A IA apresenta três características que a tornam peculiar.
· Evolução contínua e rápida: a IA não é uma “tecnologia singular”, mas sim um conjunto de tecnologias inter-relacionadas (machine learning, deep learning, Generative AI etc.) que estão constantemente evoluindo. Isso dificulta traçar um ciclo simples para IA como um todo, pois diferentes vertentes estão em fases distintas do ciclo. Por exemplo, enquanto a IA generativa está em uma fase de hype, a IA para análises preditivas pode estar mais madura;
· Ciclos sobrepostos e não lineares: a inovação em IA é muitas vezes disruptiva e acontece em “saltos” tecnológicos (vide lançamento do ChatGPT). Novas descobertas e algoritmos surgem rapidamente, podendo acelerar a adoção ou mudar o curso de um ciclo. A IA pode entrar em novos “picos” de expectativas rapidamente, sem passar pelo “vale da desilusão”, ou alternar entre os estágios conforme novas aplicações são descobertas;
· Complexidade e integração: a IA está se tornando parte integrante de muitas outras tecnologias (IoT, blockchain, robótica), criando uma complexidade que o hype cycle não captura com precisão.
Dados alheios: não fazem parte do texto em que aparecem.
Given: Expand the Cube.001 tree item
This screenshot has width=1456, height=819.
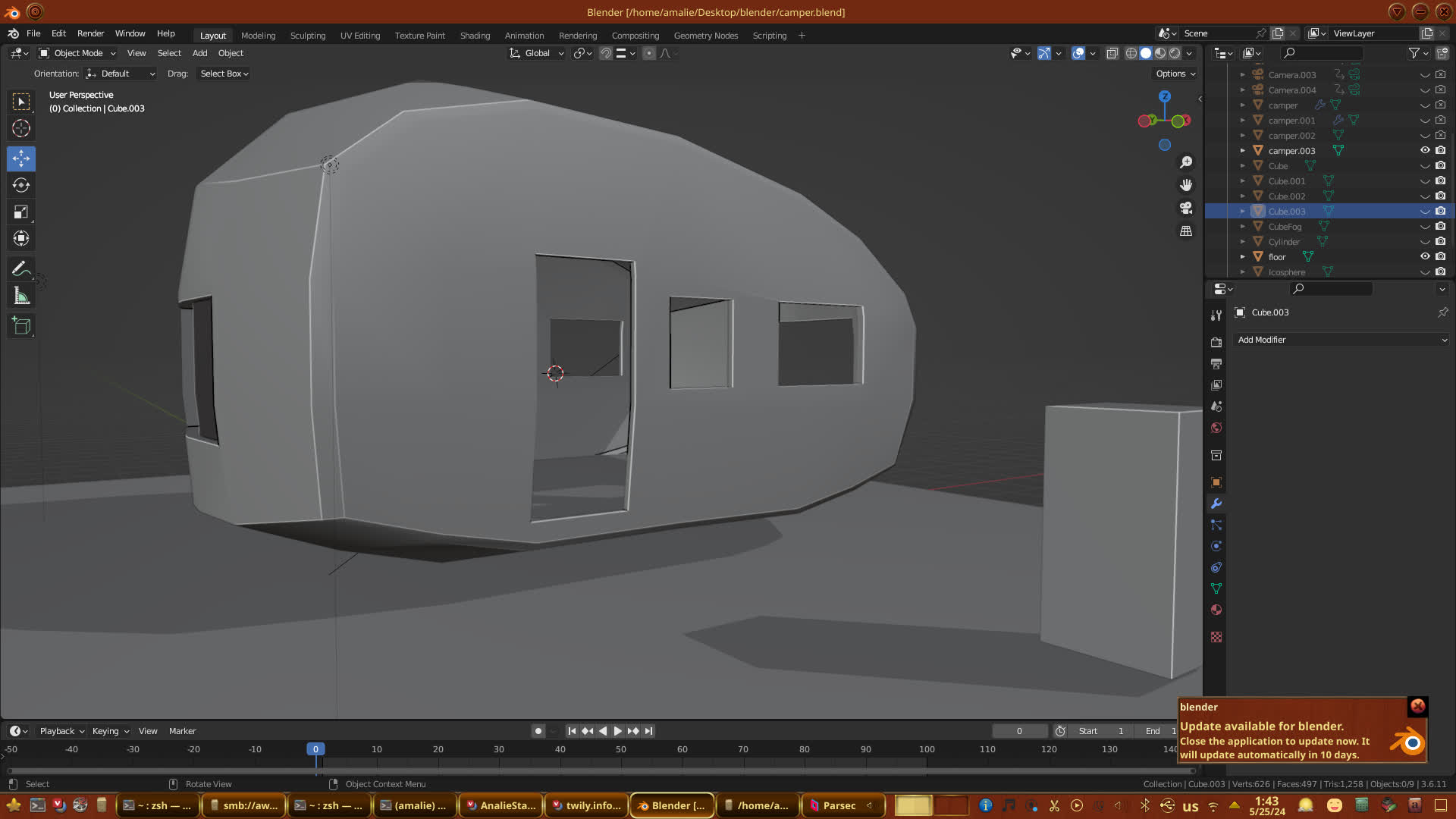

Quando uma tecnologia é usada como um “habilitador” para outras, os ciclos de expectativas podem ser confusos e misturados.
Considerando tudo isso, o hype cicle não pode ser a única ferramenta para analisar tecnologias com essas características. Devem ser consideradas abordagens mais dinâmicas e iterativas. Modelos de inovação contínua ou frameworks que considerem a adoção em camadas (como curvas de adoção de tecnologias específicas) ou outros frameworks de adoção de tecnologia podem complementar a avaliação.
Dessa forma, podemos fazer análises mais embasadas e precisas e evitar sensacionalismos em torno de uma tecnologia tão importante quanto a IA tem se mostrado.